Plaintiff Jessica Blanco filed this action against defendants American Home Mortgage Serving, Inc. ("AHMSI"), Option One Mortgage Corporation ("Option One")*fn1 , The Funding & Lending Network ("FLN"), Mandale Johnson, Myron W. Butler, AHMSI Default Services ("Default Services"), and T.D. Service Company ("TD"), alleging various state and federal claims relating to a loan they obtained to refinance their home in Woodland, California. AHMSI, Default Services and Option One move to dismiss plaintiff's First Amended Complaint ("FAC") pursuant to Federal Rule of Civil Procedure 12(b)(6) for failure to state a claim upon which relief can be granted.*fn2

I. Factual and Procedural Background

On June 22, 2006, plaintiff obtained a loan from Option One to refinance her home, located at 406 Monte Vista Way in Woodland, California. (FAC ¶¶ 7, 29) This loan was secured by a Deed of Trust on the property. (FAC ¶ 29.) Plaintiff claims that she was channeled into this allegedly unaffordable loan through the conduct of Johnson, who allegedly exaggerated plaintiff's earnings to secure the loan. (Id. ¶¶ 20-25.) The Deed of Trust listed Premier Trust Services, Inc. as trustee and Option as lender. (Id. ¶ 29.)
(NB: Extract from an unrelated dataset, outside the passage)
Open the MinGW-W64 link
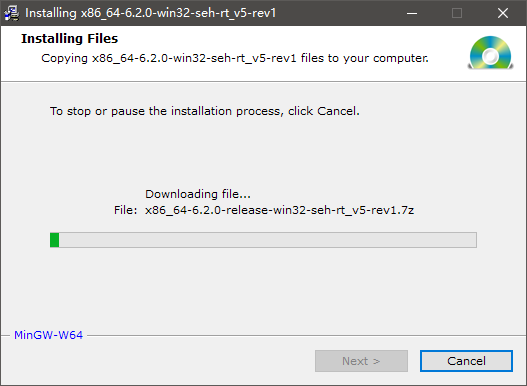This screenshot has width=527, height=386. (x=48, y=335)
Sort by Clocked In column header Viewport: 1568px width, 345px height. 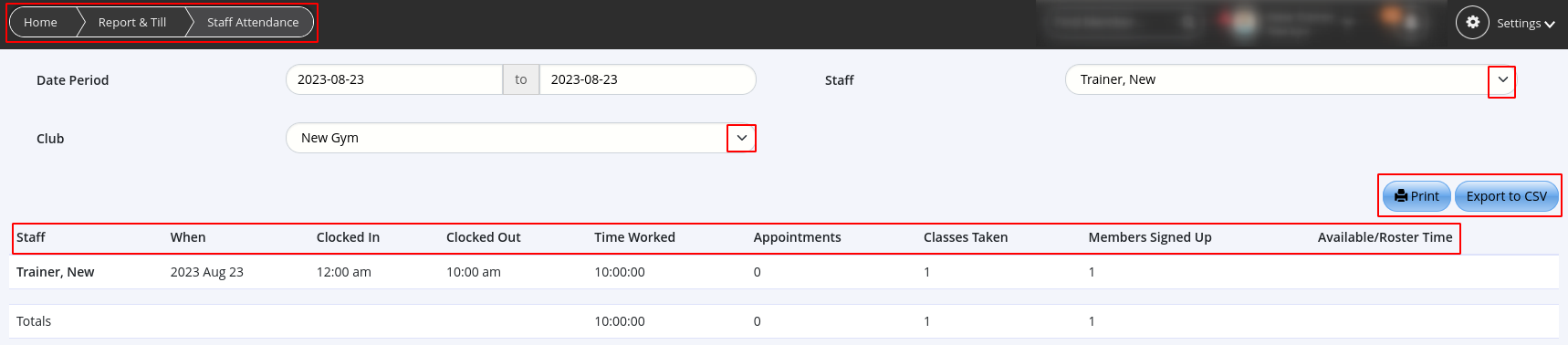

Plaintiff eventually defaulted on her loan, and a Notice of Default and Election to Sell Under Deed of Trust was filed in Yolo County by T.D. Service Company on November 4, 2008, which stated that Wells Fargo Bank, N.A. as trustee for Option One had become the beneficiary of the loan. (Id. ¶ 40.) On December 3, 2008, an Assignment of Deed was allegedly recorded in Yolo County which allegedly stated that AHMSI would transfer an interest in plaintiff's mortgage to LaSalle Bank National Association, as Trustee for Merrill Lynch.*fn3 (Id. ¶ 41.) Plaintiff allegedly was sent notice of a trustee sale by T.D. on February 5, 2009. (Id. ¶ 42.) On February 25, 2009, plaintiff allegedly sent a Qualified Written Request ("QWR") under the Real Estate Settlement Procedures Act ("RESPA"), 12 U.S.C. §§ 2601-2617, to AHMSI that included a demand to rescind their loan under the Truth in Lending Act ("TILA"), 15 U.S.C. §§ 1601-1667f.

(Id. ¶ 30.)

In her FAC, plaintiff asserts ten causes of action against seven defendants. AHMSI, Default Services, and Option One's motion to dismiss challenges only the causes of action that apply to MERS and Saxon.

II. Discussion

On a motion to dismiss, the court must accept the allegations in the complaint as true and draw all reasonable inferences in favor of the plaintiff. Scheuer v. Rhodes, 416 U.S. 232, 236 (1974), overruled on other grounds by Davis v. Scherer, 468 U.S. 183 (1984); Cruz v. Beto, 405 U.S. 319, 322 (1972). To survive a motion to dismiss, a plaintiff needs to plead "only enough facts to state a claim to relief that is plausible on its face." Bell Atl. Corp. v. Twombly, 550 U.S. 544, 570 (2007). This "plausibility standard," however, "asks for more than a sheer possibility that a defendant has acted unlawfully," and where a complaint pleads facts that are "merely consistent with" a defendant's liability, it "stops short of the line between possibility and plausibility." Ashcroft v. Iqbal, 129 S.Ct. 1937, 1949 (2009) (quoting Twombly, 550 U.S. at 556-57).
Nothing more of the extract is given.